In fact, unlike Pop Idol, it has taken Steele, the former guitarist and creative mainstay of the Two Tone era's most adventurous outfit The Beat and Fine Young Cannibals,almost a decade to unveil his new group, Fried. After auditioning countless singers he found what he was looking for - gospel-bred New Orleans vocalist Jonté Short, a 24-year-old mother-of-two.
The time looking for Short was well spent. Whether the songs she has co-written with Steele on the eponymous Fried debut album are fictional ("When You Get out of Jail") or autobiographical ("Things Change"), she invests them with all the personality, life experience and emotion she can muster. "She's one of the greatest singers in the world right now and she can only get better," Steele asserts.
Encountering Short is like hearing Macy Gray for the first time, an exciting individual voice redolent of so many past greats. Indeed, Steele tells me that Macy Gray wanted to record what was to become one of Fried's standout tracks, "Whatever I Chose I Lose". "If I hadn't met Jonte, that's what would have happened. People think you are mad when you spend so long looking for the right voice."
There were various reasons why Steele was able to take his time. The Cannibals' second and final album, The Raw and the Cooked (1989) sold 15 million copies, giving Steele, co-writer and co-producer, financial security.
His obsessive nature had a lot to do with it too. Seemingly reserved and laconic, Steele, like Fried's musical mix of dub, soul, blues and hip-hop, is inclined to soak up surrounding influences. "Music is all I do. I read about it, listen to it, play it."
A week later he is working with Short and a recently formed Fried live band in a West London rehearsal room. Short and Steele recorded the album alone over the past two years in in New Orleans. Now, ever the perfectionist,he is intent on remixing various segments of the record.
"The only way you can get anything to be good is by being fanatical," he insists. "I have driven people mad with it in the past. I'll be working on this album until someone comes and takes it from me. I wish they would hurry up."
Short has none of Steele's reserve.

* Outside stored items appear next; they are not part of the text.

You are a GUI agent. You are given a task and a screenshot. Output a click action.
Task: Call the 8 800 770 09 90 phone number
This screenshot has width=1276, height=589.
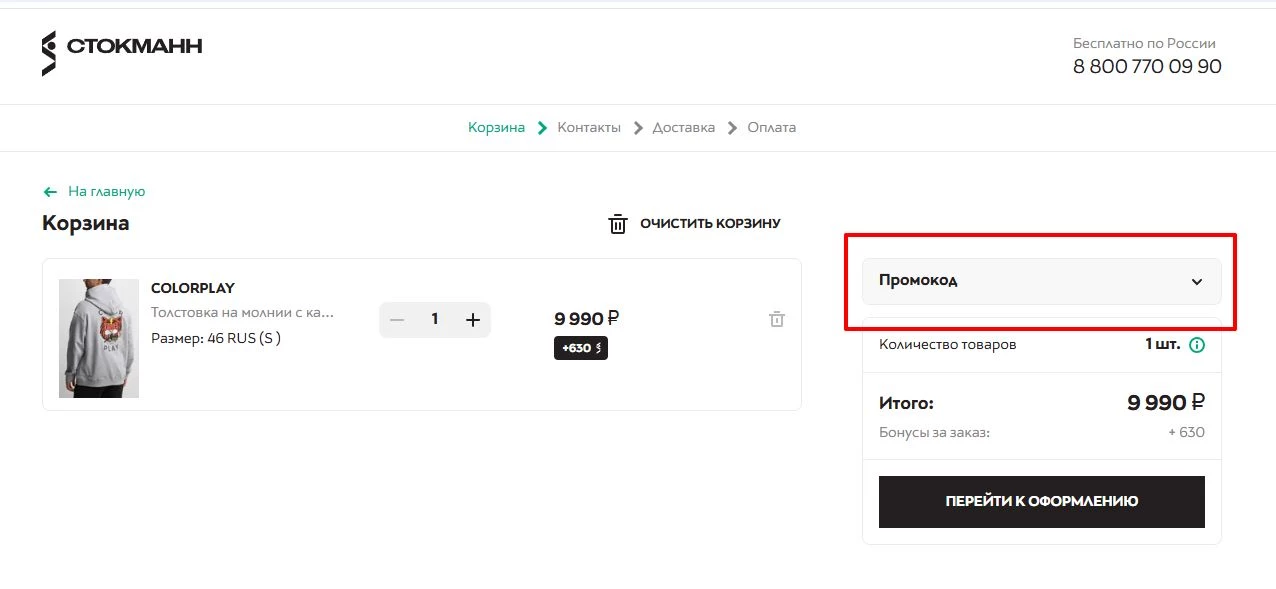click(x=1146, y=66)
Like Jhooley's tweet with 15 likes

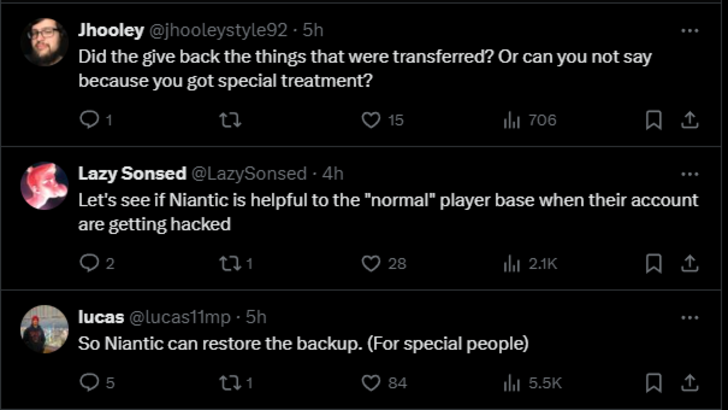pyautogui.click(x=371, y=120)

Warm, personable and candid, her musical hero is her mother, a singer and musical director. "When she was a young woman, she was 10 times the singer I am now. I'm just trying to be like mama," she smiles.
Short's decision to forsake the family church tradition and begin singing secular has caused conflict with her local gospel community. At 18, she left home and slept in a truck with her husband, Earl. Although they are no longer a couple, Earl is at the rehearsal room and has been with Short throughout her stay in London looking after her sons, four-year-old Earl Jnr and two-year-old Nicholas.
Short admits she and her ex-husband have an unusual relationship. "We both agree we got married really young, that we didn't really know each other.It wasn't a sad divorce. We've got the kids and we're really good friends, but we go our separate ways. Earl pretty much lives with me, but leaves every now and then.
"My mum and dad split when I was seven weeks old. I missed my dad so much I wanted my children to know what it's like to grow up with daddy living with mum."
Short was seven months' pregnant with Nicholas and singing in a nightclub when, through a series of New Orleans connections, Steele came to see her. "David made me nervous. As he says, he's an Englishman, not very up-front. When I sang for him, he said, 'Good', but I had no idea what he really felt."
Short makes it clear Steele has significantly altered her approach to singing. "He helped me widen my vocal range. In church, I'm a super-high soprano. The first song I sang for him wasn't in my range, but he said it's a beautiful tone, you should sing that all the time. My voice was weak in the lower range. I had to work on it over and over."
Encouraging her to write brought benefits too. "David said 'Trust me, you don't want anybody else to write'. I didn't know it was more money for me! It has been hard, but I'm starting to enjoy the process."
Her trust in Steele is absolute. "David's not bossy. He just says 'try this' and it works. He's between a big brother and my dad. He takes care of me musically and personally."
Signing a record contract was the most important event in her life, apart from the birth of her children. Raised in the segregated South, Short says a partnership like the one she has with Steele would be inconceivable with a white American. "Europe is more open-minded. I have had people say to me, 'How could you sell out and sing with a white guy?' My mum did some back-up singing with Boz Scaggs and got the same thing."
Short says she will always be "a New Orleans girl", but now feels like an outcast when she goes to her home church and is considering a move to London. "I pray that I separate from the New Orleans mindset - it's a bucket of crabs, everybody trying to pull everybody else down. Nobody can make it unless they leave. I don not want my kids to grow up there. It's a whole lot of jealousy and enviousness."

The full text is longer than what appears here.